A video conferencing partner of ours asked for help with a high profile technology customer recently. The vendor’s gear was being blamed for frequent video conferencing session drops. This was causing friction between vendor and the customer’s network team, and pressure on the IT manager was mounting to fix the issue at all costs.
The symptom: Otherwise healthy video conference sessions end without warning, often during executive meetings.
The video conferencing vendor deployed PathView microAppliances near the video endpoints at each of three high profile locations, and PathView’s advanced path monitoring was configured between sites using the best practice of single and dual-ended path monitoring. This ensured a multi-protocol active performance analysis that would exclude the vendor’s equipment from possible root cause.
With per-minute performance monitoring enabled against strict thresholds for latency, loss, jitter, QoS changes, route changes, and available capacity bottlenecks, we saw only low level, intermittent loss. The WAN circuits were 100Mbps Internet services with IPSEC tunnels between sites to corporate and video conferencing traffic.
Although low levels of packet loss were noted in the customer’s service provider network (WAN), it was intermittent and not observed during the time the session drops were occurring. Here’s PathView showing a totally clean end-to-end network during the time of video conferencing session drops. Ruling out the network, we move on to the application.
Next, FlowView was deployed to monitor traffic ‘on the wire’ during the project, and we noticed normal video conferencing behavior, shown in the below example. The media stream is RTP and the majority of the traffic (blue), with some TCP signaling (yellow). The customer reported a similar pattern; video sessions run fine for between 1:15 and 1:19, then terminate suddenly. FlowView shows a stable media stream for exactly an hour, then a sudden burst with increased TCP signaling traffic for another few minutes.
For thoroughness, we also ran multiple AppView Video sessions between the PathView appliances near each endpoint to validate how the network responds to our own h.264 video traffic streams. Since it removes the vendor’s gear from the picture we could further rule infrastructure in/out.
With a strong suspicion we’re looking at an application (video endpoint) issue, we employed FlowView’s remote full packet capture facility. While many network elements and video endpoints have the ability to run packet capture, the small buffers make them unusable for the type of long running captures you need to catch transient issues. With FlowView’s scheduler, we triggered simultaneous 3-hour captures at each location to coincide with scheduled video sessions.
FlowView uses a highly efficient capture mechanism that buffers, compresses, and encrypts traffic designated for capture. Think of it as a GUI-driven tcpdump that’s been battle tested for remote troubleshooting. The microAppliance is rated for 1Gbps wire-speed capture, so we’re clear for our testing.
With the scheduler we triggered synchronized 3 hour captures with filters using the video endpoints.
The resulting .pcap files showed something very interesting. During the RTP video session, RTP streams are accompanied by periodic TCP control and signaling messages. At just over 1 hour in, there’s a 9-minute gap between them.
A few seconds after the gap we see a flood of traffic between endpoints, and within a few minutes the session drops. The video endpoint logs showed normal disconnects was being caused by normal timeout behavior. Something in the network between the devices was altering normal communication, most likely a firewall. It appears that the mid-path device timed out the without persistent TCP control messages, and attempt to recover the communication when follow on signaling was received. This in turn caused the endpoints to time out and drop the session. When the customer reviewed the settings on the site’s Checkpoint firewall, they found the stateful TCP session timeout had been set to 1 hour. Bingo.
Blame: Network & Application
The customer moved to a longer timeout value and the sessions since have lasted the desired duration.
A few valuable lessons:
- It’s not always the network OR the application. It can be both, so be ready with tools for both.
- Not all network clients have identical signaling and keepalive behavior.
- Check with your voice/video conferencing vendor’s best practices on optimal firewall configuration.
- Some client signaling and keepalive behavior is configurable. For Linux hosts, check out http://tldp.org/HOWTO/TCP-Keepalive-HOWTO/usingkeepalive.html. This could replace altering firewall behavior in some deployments if your client equipment supports this or similar configuration.
- Sometimes you just need to look at what’s on the wire. Don’t count on traditional network tools like SNMP managers to help you solve application or actual network issues.

Source material

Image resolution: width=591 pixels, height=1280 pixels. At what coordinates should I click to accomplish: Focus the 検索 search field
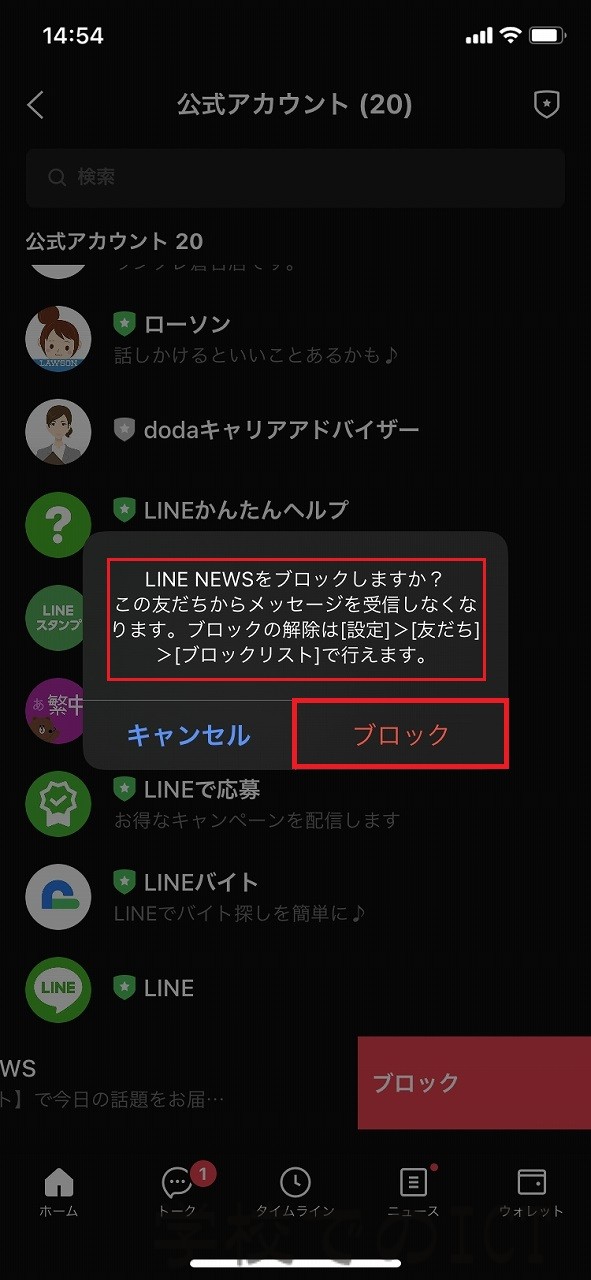pyautogui.click(x=295, y=178)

Task description
Copy the passage from the text on the dropped video conferencing sessions, beginning at the words "The video conferencing" and stopping after "possible root cause.", and change "microAppliances" to "monitoring appliances".

Problem solution
The video conferencing vendor deployed PathView monitoring appliances near the video endpoints at each of three high profile locations, and PathView’s advanced path monitoring was configured between sites using the best practice of single and dual-ended path monitoring. This ensured a multi-protocol active performance analysis that would exclude the vendor’s equipment from possible root cause.